=== Begin Enclosure ===

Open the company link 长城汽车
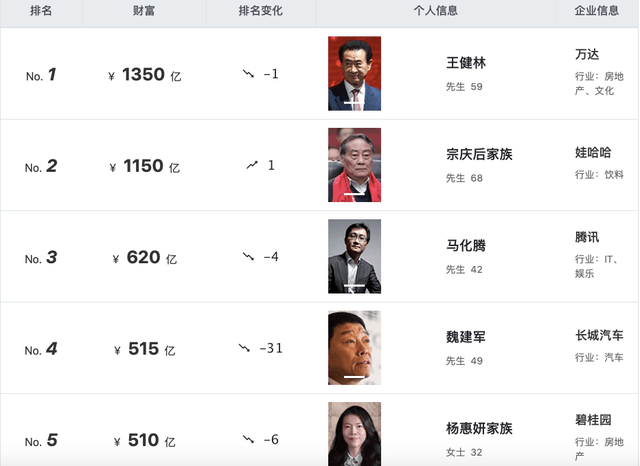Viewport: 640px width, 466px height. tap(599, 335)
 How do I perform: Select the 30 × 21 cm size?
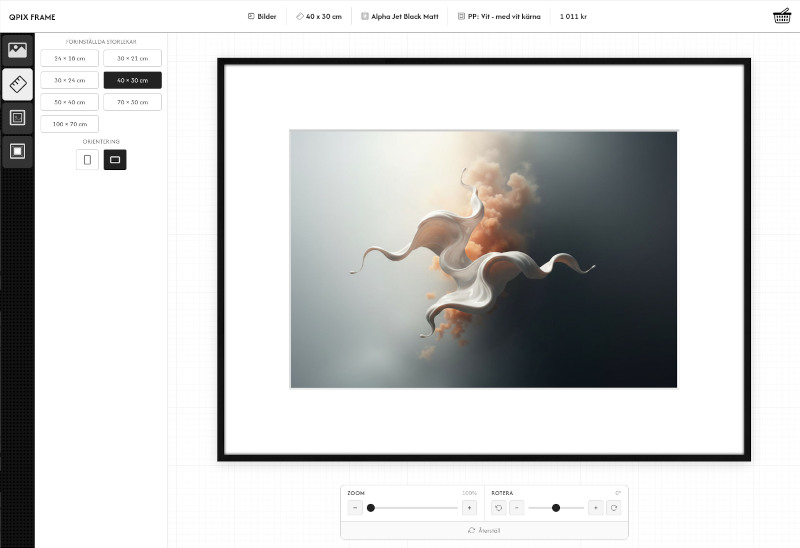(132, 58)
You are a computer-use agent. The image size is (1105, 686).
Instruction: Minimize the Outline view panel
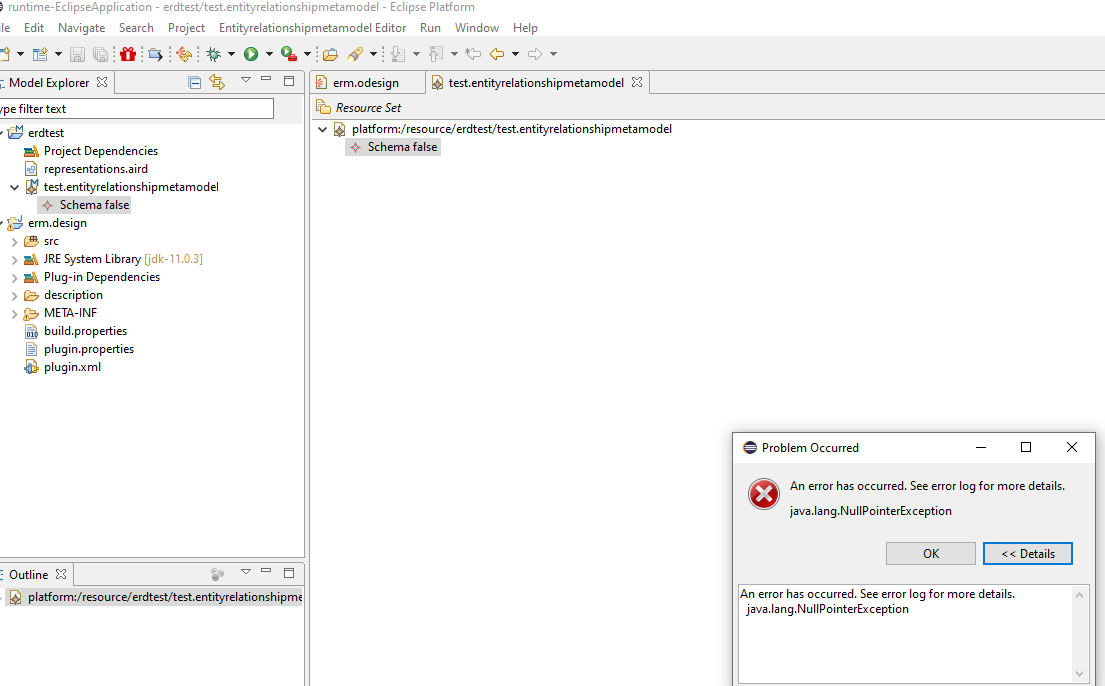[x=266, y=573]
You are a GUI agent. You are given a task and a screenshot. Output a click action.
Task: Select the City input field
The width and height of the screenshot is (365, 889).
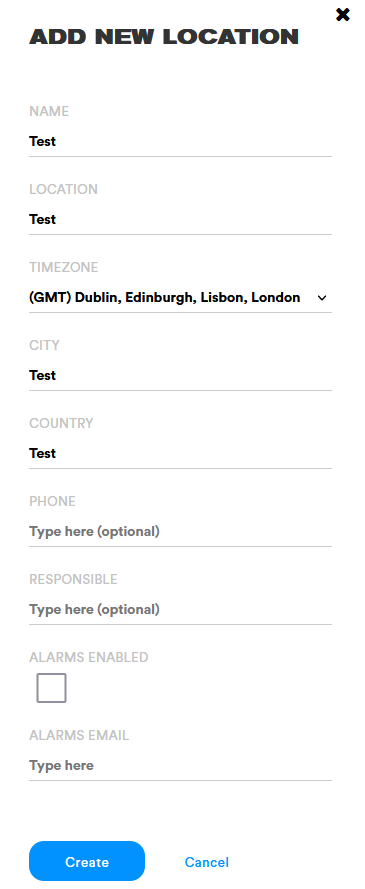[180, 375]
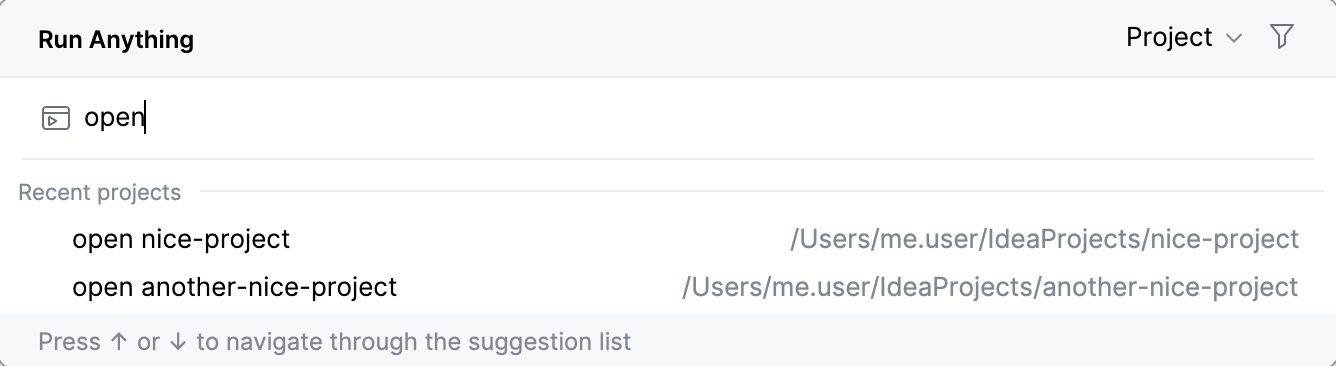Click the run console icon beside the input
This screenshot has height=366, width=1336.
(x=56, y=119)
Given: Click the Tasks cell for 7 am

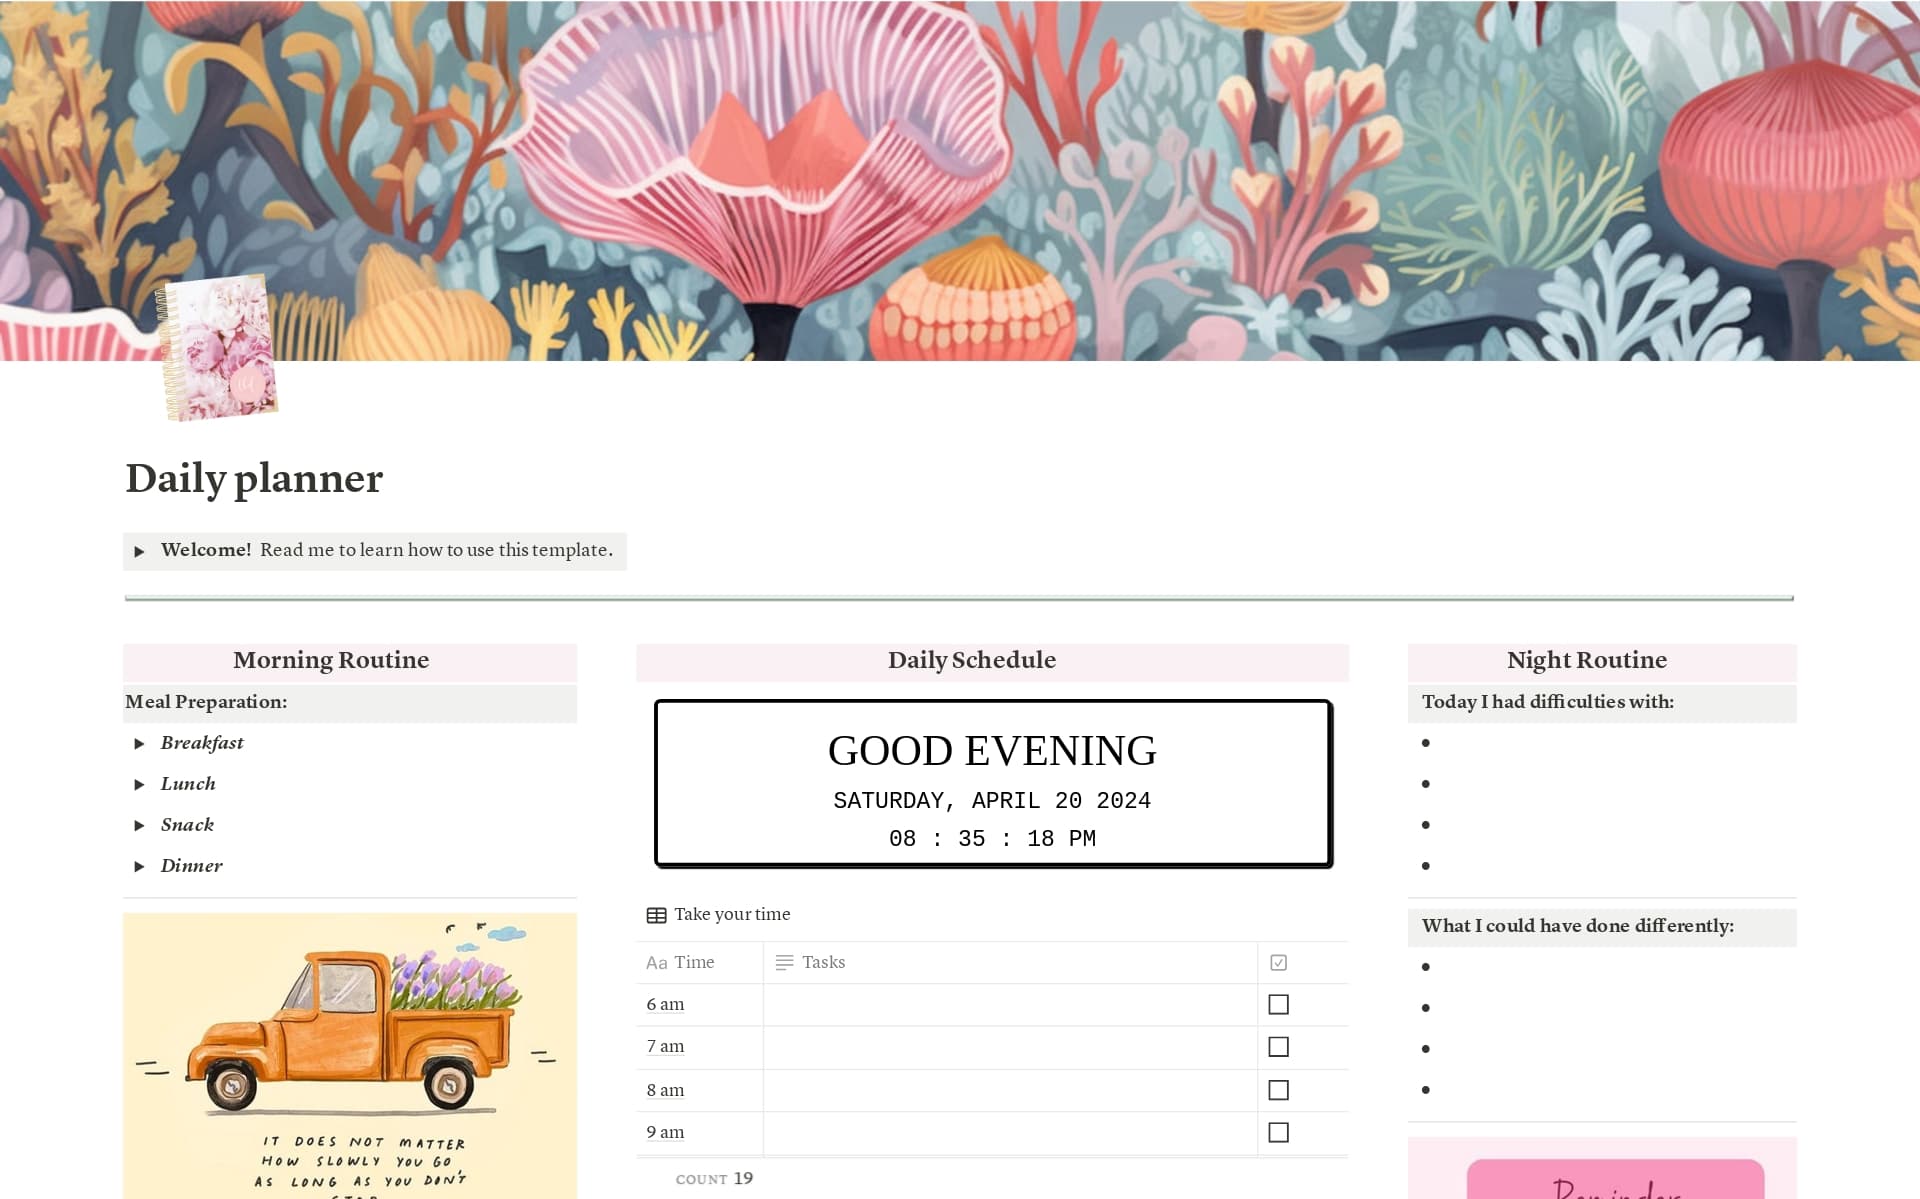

=== End Enclosure ===

WHAT IS NEEDED —
Look through the records for the string "agent". Copy every line that has it.

WRITTEN SOLUTION —
You are a computer-use agent. The image size is (1105, 686).
You are a GUI agent. You are given a task and a screenshot. Output a click action.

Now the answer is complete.